[WORK TASK]:
Copy the listing exactly, images excluded.

[MATERIAL PROVIDED]:
● ● ● ● ● ● ●
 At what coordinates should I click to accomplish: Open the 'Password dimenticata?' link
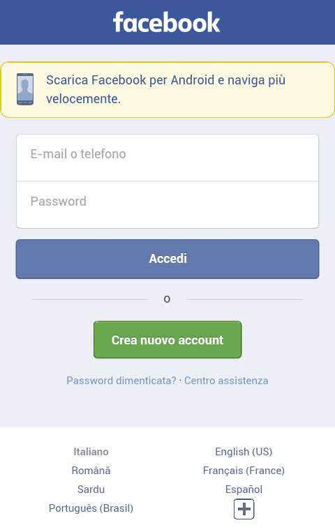121,381
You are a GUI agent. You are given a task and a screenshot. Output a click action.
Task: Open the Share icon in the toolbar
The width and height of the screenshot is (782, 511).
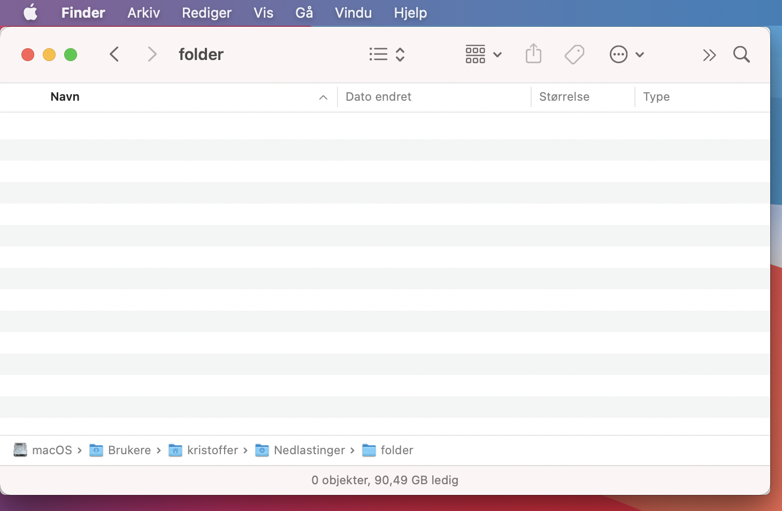(533, 54)
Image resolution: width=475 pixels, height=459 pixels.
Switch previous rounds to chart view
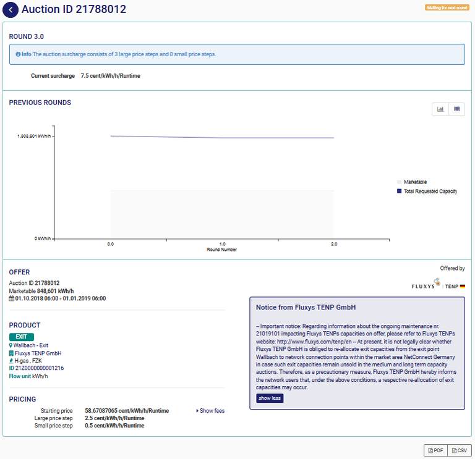coord(440,109)
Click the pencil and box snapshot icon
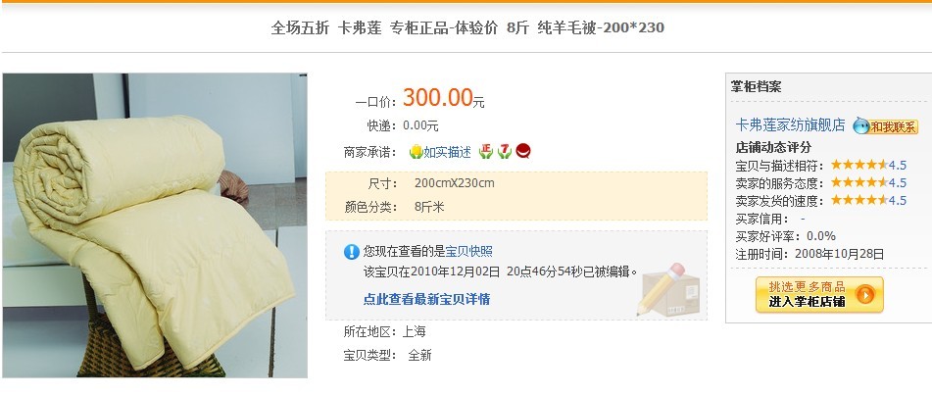This screenshot has height=395, width=932. coord(668,289)
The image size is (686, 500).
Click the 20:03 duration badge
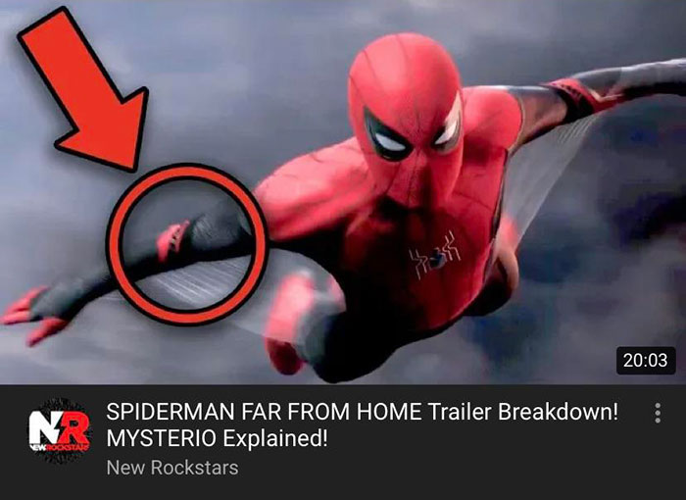coord(646,361)
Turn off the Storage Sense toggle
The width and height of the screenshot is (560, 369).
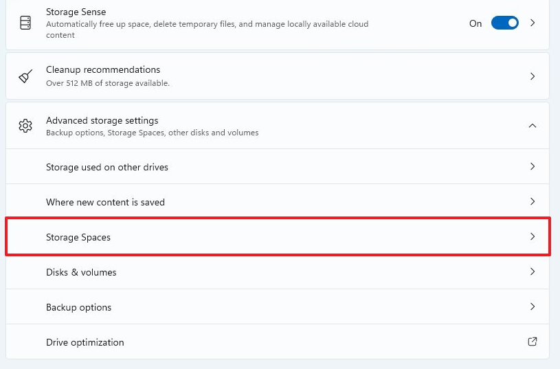coord(505,23)
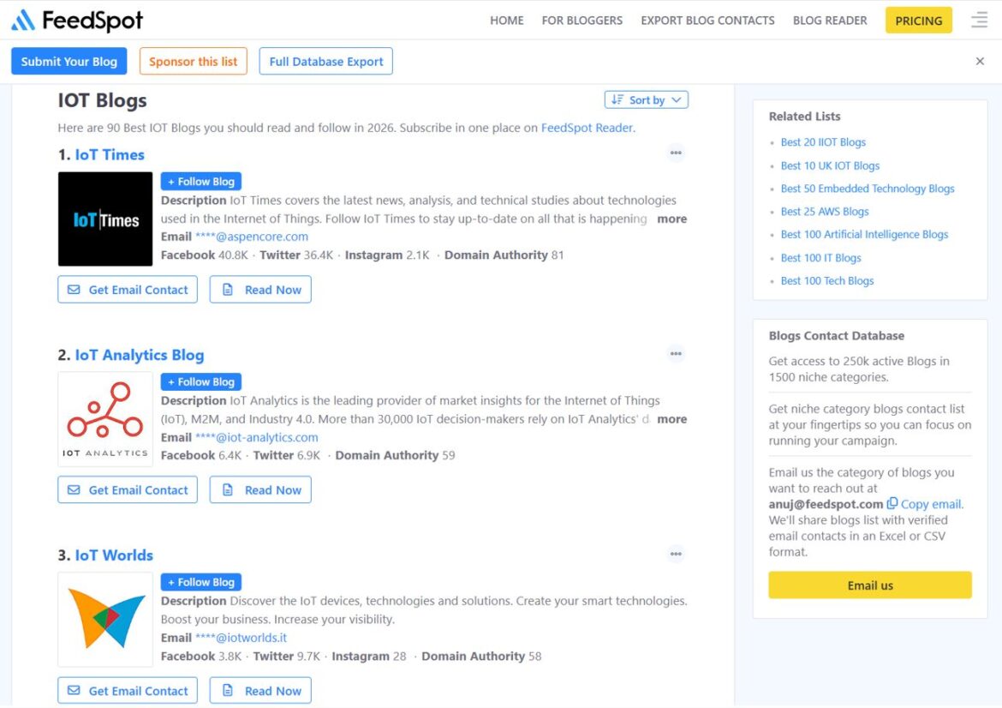1002x708 pixels.
Task: Expand the IoT Analytics description with more
Action: 671,419
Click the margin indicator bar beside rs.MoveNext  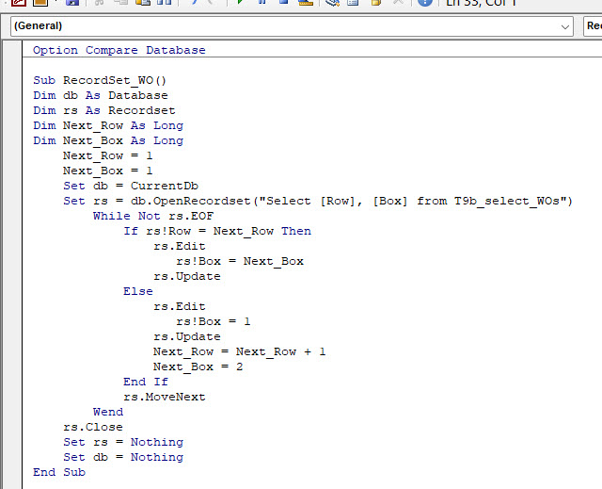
● ● ● ● ● ● ●
[RESPONSE BELOW]:
 At what coordinates should I click to accomplish: Open the 'Password dimenticata?' link
121,381
You are a GUI agent. You are given a task and a screenshot. Output a click action.
Task: Open the Share icon in the toolbar
The width and height of the screenshot is (782, 511).
(533, 54)
Image resolution: width=475 pixels, height=459 pixels.
Switch previous rounds to chart view
coord(440,109)
Click the pencil and box snapshot icon
This screenshot has height=395, width=932. coord(668,289)
The image size is (686, 500).
Click the 20:03 duration badge
coord(646,361)
Turn off the Storage Sense toggle
The width and height of the screenshot is (560, 369).
coord(505,23)
1002x708 pixels.
Task: Expand the IoT Analytics description with more
Action: 671,419
Click the margin indicator bar beside rs.MoveNext  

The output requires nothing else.